In this post, you’ll learn how to do yoga stretches that’ll make your tight hips more flexible.
As people grow older most body parts lose their flexibility and become stiff.
You might even feel pain from your joints hence you can choose to start on your journey for yoga.
So let us review in detail some great yoga hip stretches.
Let’s dive in.
1. The high crescent lunge
This yoga hip stretch focuses on the hip flexors and quads.
While doing a high crescent lunge, here are the steps to follow for a perfect high crescent lunge pose.
In a standing position, advance the left foot forward while leaving the right foot at the initial position.
Set your feet apart at almost the whole mat-length in a staggered stance.
Bend your left knee and set straight your back leg with your right heel slightly lifted off the floor. Your left thigh should be parallel to the floor for a perfect stretch.
Stretch your arms towards the ceiling on both sides of your head. As you press into the floor you should feel your hips stretching.
Hold this position at least for 10 seconds and then repeat the same process on the alternate side.
2. Low lunge
This is one of the simple yet effective yoga stretches for tight hips.
It’s easy to follow the high crescent lunge.
If you are in the high crescent lunge, you can directly drop your back knee to the floor, laying the lower leg flat on the mat.
Hold this position for at least 10 seconds and then switch sides.
3. Lizard pose
From the low lunge position, here’s how to do it:
Use the support of your back foot to raise your hips inches from the ground. And square the front foot out to the side
Keep the back knee off the floor and straighten your back, while giving a decent stretch to your thighs
If you can, lower your forearms to the floor to allow a deeper stretch.

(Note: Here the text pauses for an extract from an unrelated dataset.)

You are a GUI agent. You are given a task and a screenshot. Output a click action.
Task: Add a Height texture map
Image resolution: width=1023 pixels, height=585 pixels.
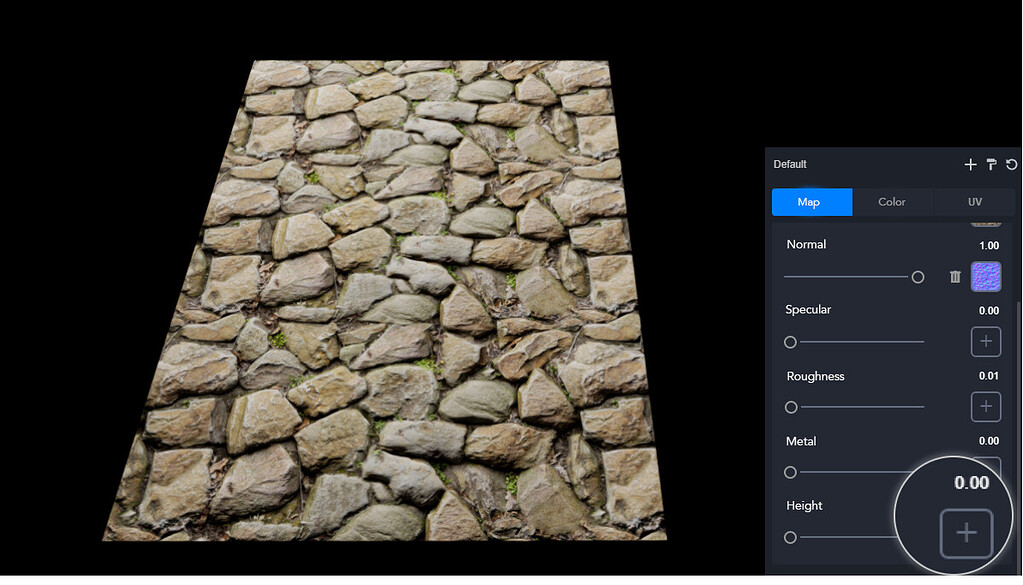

Keep the pose for about 10 seconds and then switch
4. Lizard lunge twist
From your lizard pose:
Put the back knee on the floor and bend your lower leg for your toes to reach up
With the opposite arm grab the back leg ankle
Begin to twist your back opening your chest towards the sky
You can put your forearms on the floor depending on your flexibility.
5. Outer hip lizard pose
This is a variation of the lizard lunge twist which focuses on the outer hip muscles.
Follow these steps to perfect this position:
Bring your back knee to the floor. And stretch your lower leg in a way that most of your back leg thighs get in contact with the floor.
Rest your forearm on the floor for a deeper stretch and open your chest slightly towards the sky.
If you can, twist your front foot to widen your front leg angle away from your body.
Use the opposite hand to the front leg for balance and support.
6. Downward dog
To begin with, this pose, put your feet hip-width apart.
Place your palms flat on the floor and let your belly move in and up towards the spine.
Hold the position for at least 10 seconds.
7. Pigeon pose
From the downward facing dog position:
Bring your left leg in front and place it underneath your body in front of you. Make sure your shin is parallel to the top of your mat.
Stretch your right leg straight behind you, flattening the top of your foot on the floor.
Flex your left foot while keeping your right hip as close to the mat as possible.
Use your arms to keep your back straight with a full upward stretch. You can stretch further by resting your head on the ground.
8. Supine pigeon
This position stretches the outer hip muscles.
Here’s how to do it:
Lie flat on your back with both of your feet on the floor.
Cross your left foot over the opposite thigh.
Raise your right leg off the ground; pull it towards your chest by holding your back.
Stretch for about 10 seconds.
9. Garland pose
This position stretches the inner thigh muscles. It’s one of the effective yoga stretches if you have tight hips.
Here’s how to do it:
Assume a seated position, and space your feet to slightly more than your shoulder width.
Rest your feet flat on the floor, with your toes facing out and keep your back straight.
Put your palms together in a prayer position allowing your elbows to face outwards
Place your elbows on the inside of your leg joint and press your knees to open.
Remain in this position for about 10 seconds.
10. Happy baby
This yoga position stretches your inner thigh muscles.
Lie on your back and with your feet flat on the floor.
Raise your feet so you can grab the outer edge of your feet with your hands.
Keep your whole back in contact with the floor. And pull your feet towards your chest allowing them to lower towards the floor on both sides of your body.
Hold this position for at least 10 seconds.
11. Bridge up
This is one of the best yoga stretches for tight hips. To do this stretch:
Lay flat of your back arms extended on your sides, with your feet flat on the floor.
Use your heels to raise your hips, bend your knees upwards while bringing your feet closer to your body.
Intertwine your fingers underneath your body and press your fist into the mat.
Stay in this position for about 10 seconds.